Widerstandskämpferin Milada Horáková unvergessen

Tagesthema

Widerstandskämpferin Milada Horáková unvergessen

29. 06. 2020 13:50

Vor siebzig Jahren wurde die tschechoslowakische Politikerin, Widerstandskämpferin und Frauenrechtlerin Milada Horáková umgebracht. In einem kommunistischen Schauprozess in Prag wurde sie am 8. Juni 1950 wegen angeblicher Spionage und Hochverrats zum Tode verurteilt und am 27. Juni hingerichtet. Die Präsidentin der Slowakei, Zuzana Čaputová, gedachte am Samstag dieses Justizverbrechens der damaligen Tschechoslowakei und legte am Denkmal der Opfer des Kommunismus in Bratislava einen Kranz nieder. Bereits im Januar hatte sie Milada Horáková in memoriam mit dem Orden des Weißen Doppelkreuzes 1. Klasse geehrt. Präsidentin Čaputová am Samstag gegenüber den Medien: „Milada Horáková war eine herausragende Persönlichkeit - Frau, Mutter, Juristin - und eine Kämpferin für die Werte, an die sie geglaubt hat. Ihre Botschaft ist auch in der heutigen Zeit sehr wichtig, denn sie war ein Mensch, der uns zeigte, dass man für diese Werte, an die man glaubt, sehr viel opfern kann - sogar das eigene Leben."

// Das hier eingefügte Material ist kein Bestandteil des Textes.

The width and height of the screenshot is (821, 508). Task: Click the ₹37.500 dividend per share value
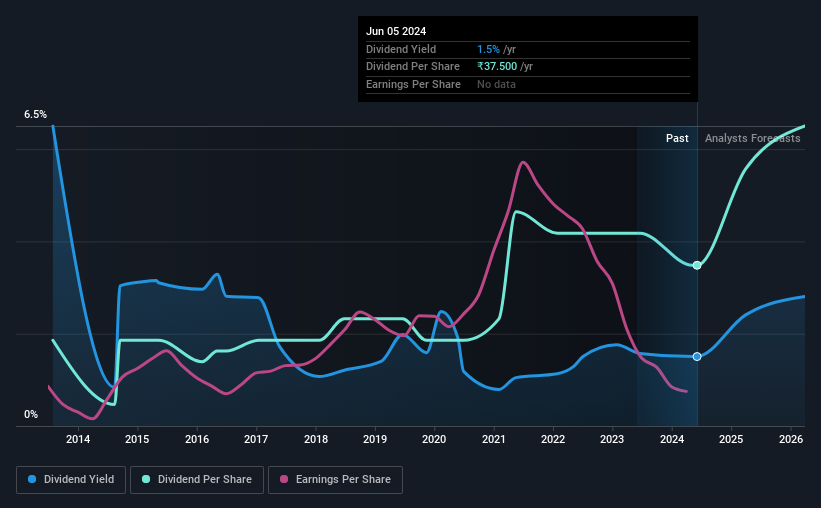tap(497, 67)
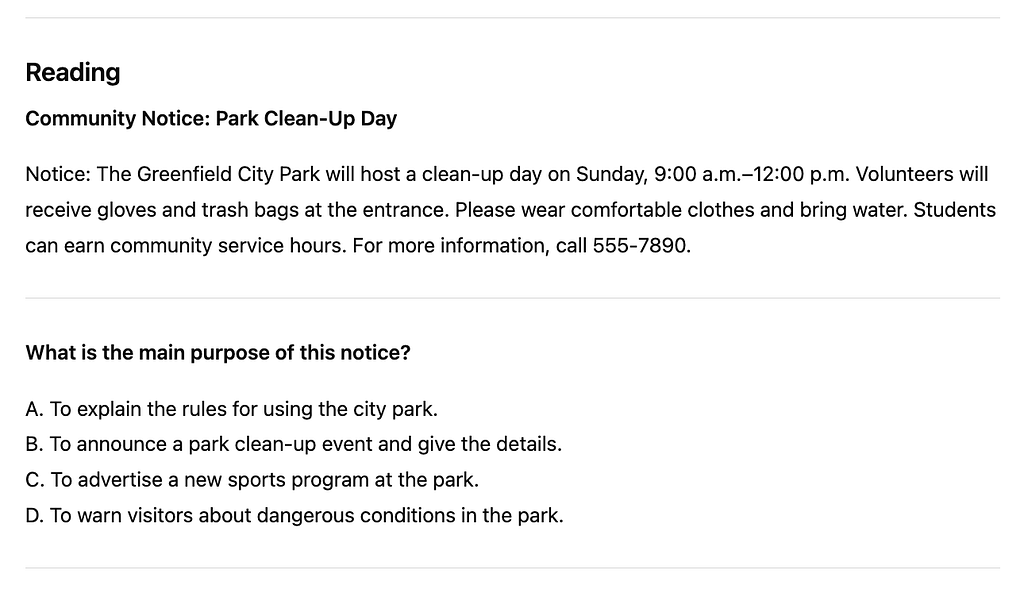Click the word "Sunday" in the notice
Image resolution: width=1024 pixels, height=589 pixels.
tap(609, 175)
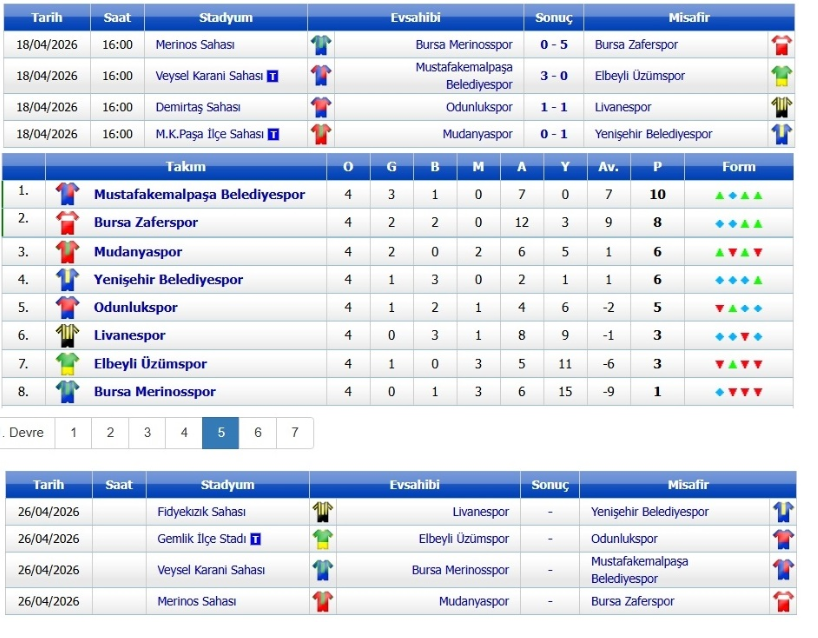The width and height of the screenshot is (818, 638).
Task: Open the 0 - 5 match result link
Action: (x=554, y=45)
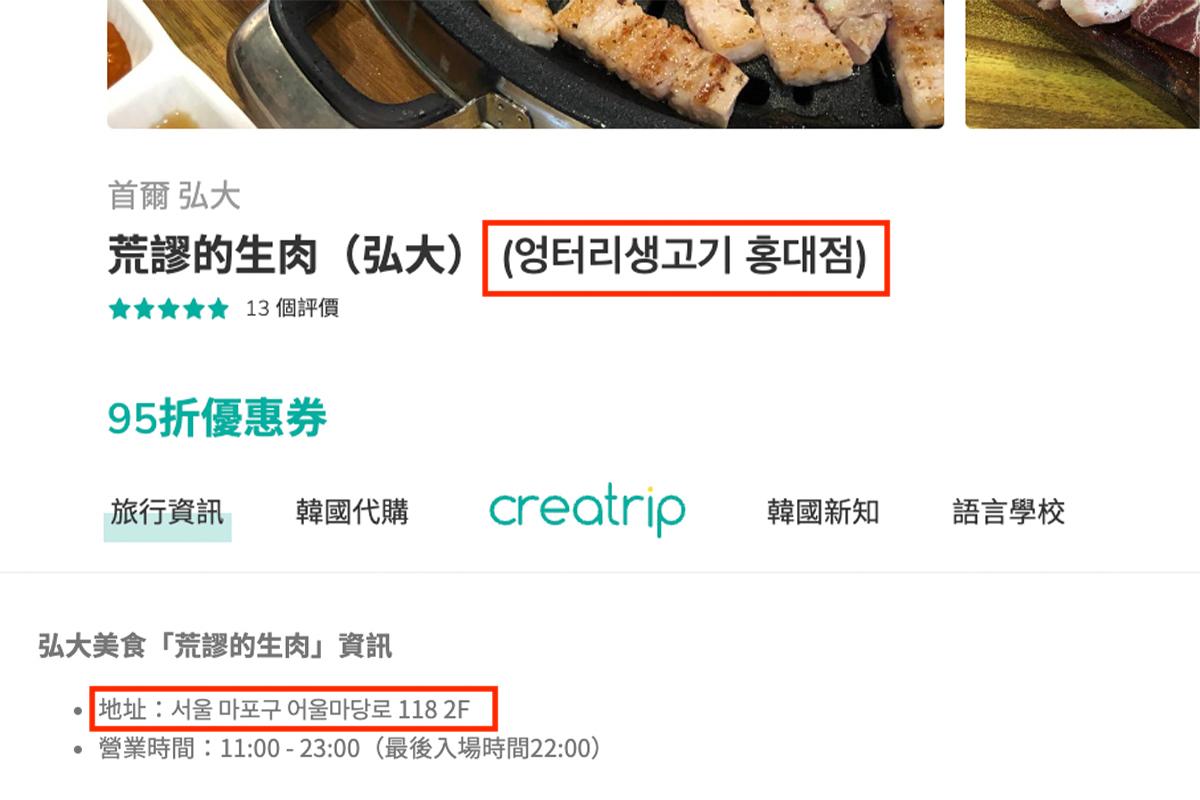This screenshot has width=1200, height=800.
Task: Click the 荒謬的生肉（弘大）restaurant title
Action: tap(289, 258)
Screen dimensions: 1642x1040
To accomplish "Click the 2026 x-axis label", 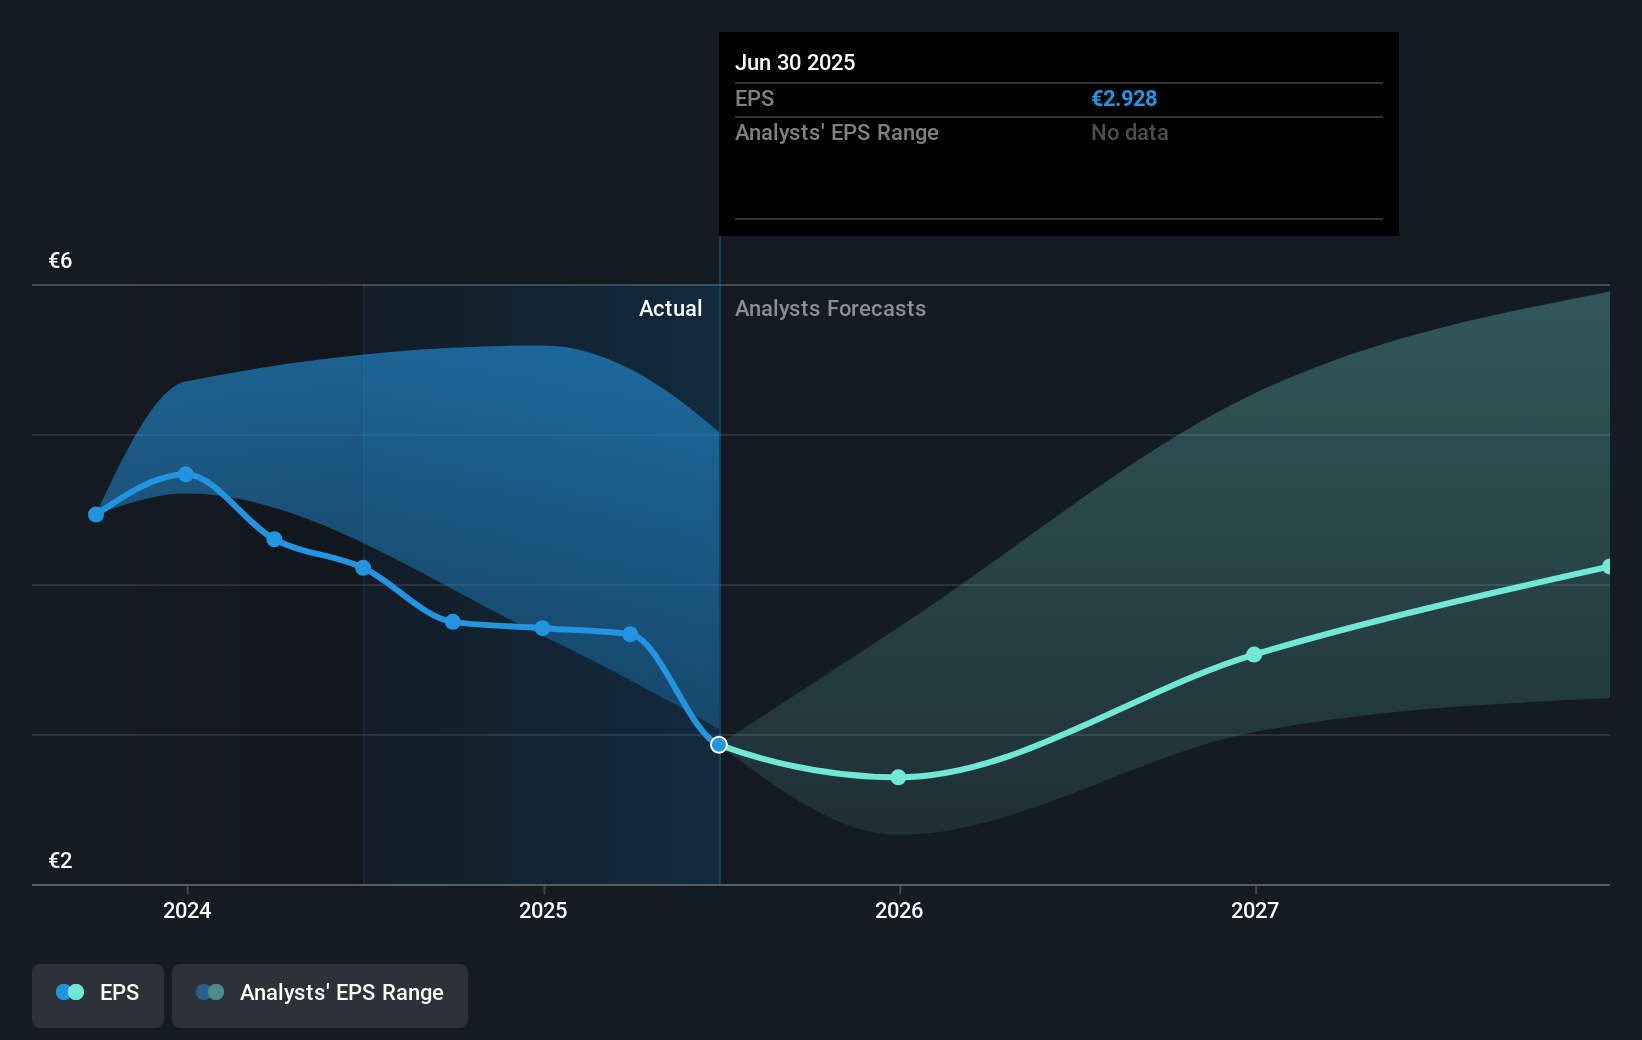I will pos(899,911).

In den 1920/30er Jahren engagierte sich Horáková in der Frauenbewegung. 1939 ging sie in den Widerstand gegen den Nationalsozialismus und arbeitete in mehreren Widerstandsgruppen. Bereits nach kurzer Zeit wurde sie von der Gestapo verhaftet. Sie verbrachte zwei Jahre im Gefängnis Pankrác und wurde im KZ Theresienstadt festgehalten. Anschließend wurde sie zu Zwangsarbeit in einer Munitionsanstalt in Leipzig verurteilt, kam später in eine Todeszelle nach Dresden, wurde jedoch 1945 von der US-Armee befreit. 1946 beteiligte sie sich federführend an der Wiederbelebung des tschechoslowakischen Frauenrates, zu dessen Vorsitzender sie gewählt wurde. Nach ihrer Befreiung lebte sie in Prag, wo sie sich gegen die Kommunistische Partei positionierte, sie trat für politischen Pluralismus ein und war Abgeordnete der sozialistischen ČSNS im tschechoslowakischen Parlament. Nach dem kommunistischen Umsturz vom Februar 1948 legte sie ihr Mandat nieder. Als Kritikerin des stalinistischen Regimes Klement Gottwalds musste sie erneut in den Untergrund gehen. Schließlich wurde sie verhaftet und zum Tode verurteilt. In dem Schauprozess zeigte sie sich absolut unbeugsam - sehr zum Missfallen der Machthaber, die den gefilmten Prozess nicht in den Kinos zeigen ließen, da die beabsichtigte abschreckende Wirkung völlig verfehlt gewesen wäre. Viele Persönlichkeiten setzten sich vergebens für ihre Begnadigung ein, darunter Albert Einstein oder Winston Churchill. Sie wurde am 27. Juni 1950 im Prager Gefängnis Pankrác erhängt. Im Sommer 1968, in der Endphase des Prager Frühlings, hob das höchste Gericht der ČSSR das Urteil postum auf. Zu einer vollständigen Rehabilitierung kam es aber erst 1990 nach der Samtenen Revolution.

Anfang des Jahres hatte das Staatstheater in der ostslowakischen Metropole Košice eine vielbeachtete Multigenre-Bühnenproduktion über Milada Horáková herausgebracht, die auch am Samstag aus Anlass des Todestages unter Schirmherrschaft von Präsidentin Zuzana Čaputová aufgeführt wurde. Regisseur und Choreograf Ondrej Šoth gegenüber RTVS: „Diese Inszenierung ist eine Botschaft nicht nur für junge Menschen, sondern auch für ältere, dass wir die Fehler der Geschichte nicht wiederholen, die Traditionen kennen und die Werte schätzen."

Das Theaterprojekt ist der Tochter von Milada Horáková gewidmet. Die hatte an die damals 16-jährige Jana einen Abschiedsbrief geschrieben, den diese erst nach vierzig Jahren, nämlich nach der politischen Wende lesen durfte.